Task prompt ▸ Below are the records; return every line from the one that contains "Open the Template dropdown list" to the last, exactly, skipping the pictures.

Data for processing ▸
☆ ☆ ☆ ☆ ☆

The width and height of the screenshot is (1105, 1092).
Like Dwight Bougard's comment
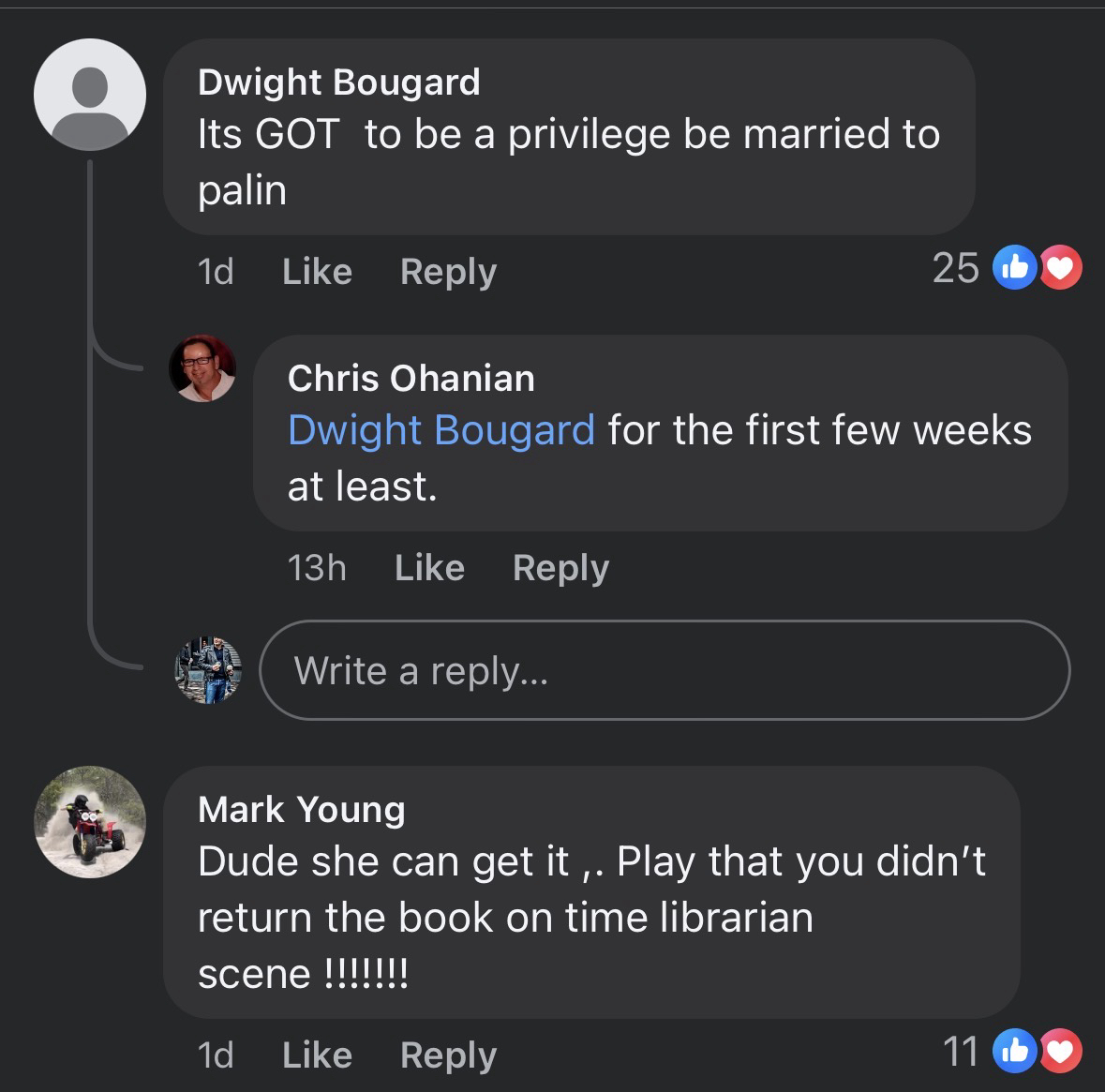click(317, 272)
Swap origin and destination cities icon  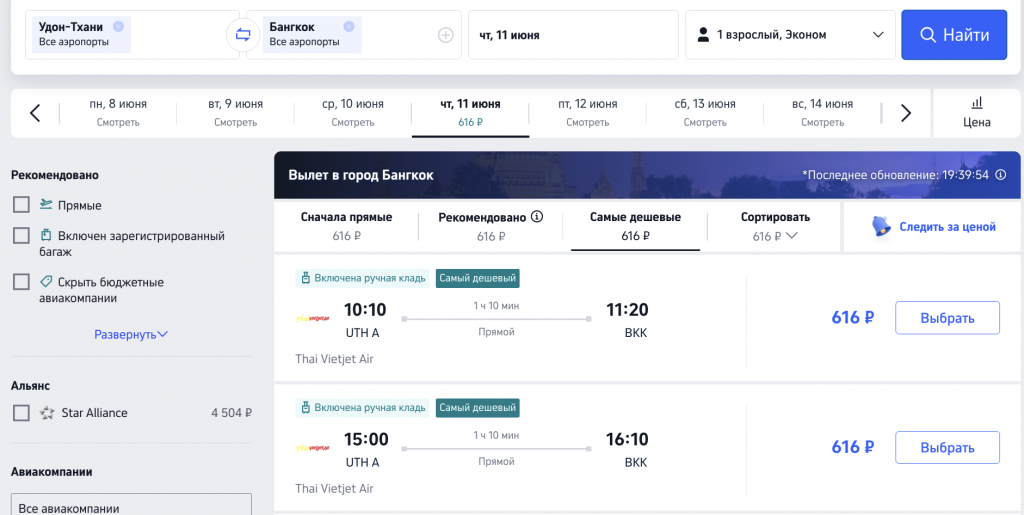(x=243, y=35)
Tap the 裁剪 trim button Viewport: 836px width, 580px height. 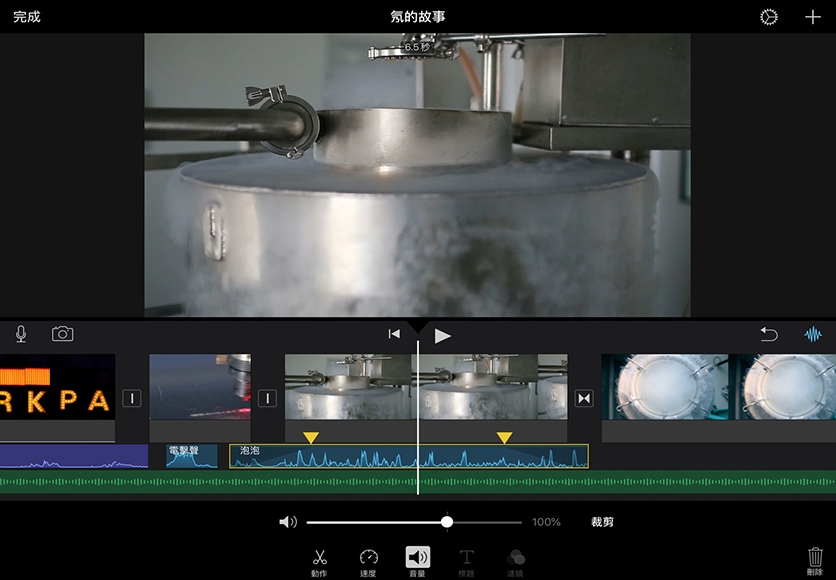click(x=603, y=522)

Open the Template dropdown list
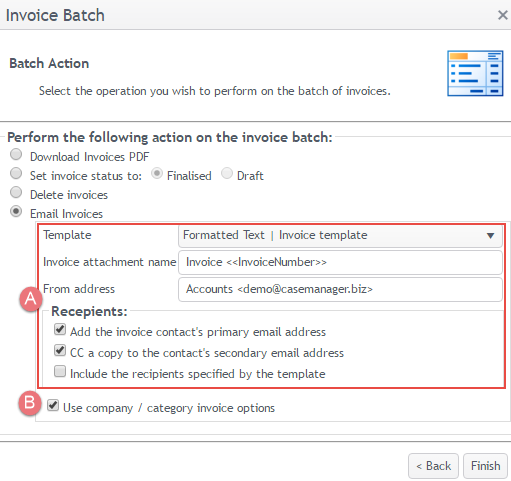point(340,236)
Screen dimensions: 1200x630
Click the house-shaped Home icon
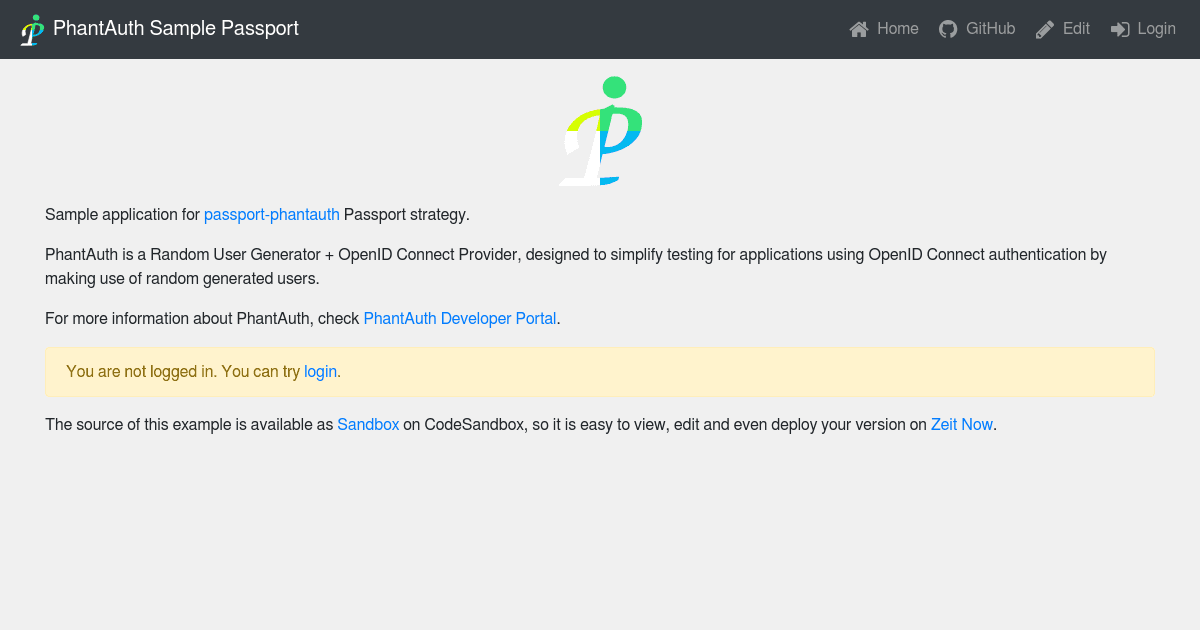(x=858, y=29)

☆ ☆ ☆ ☆ ☆

Output ▸
Open the Template dropdown list
point(340,236)
Screen dimensions: 1200x630
Click the house-shaped Home icon
(x=858, y=29)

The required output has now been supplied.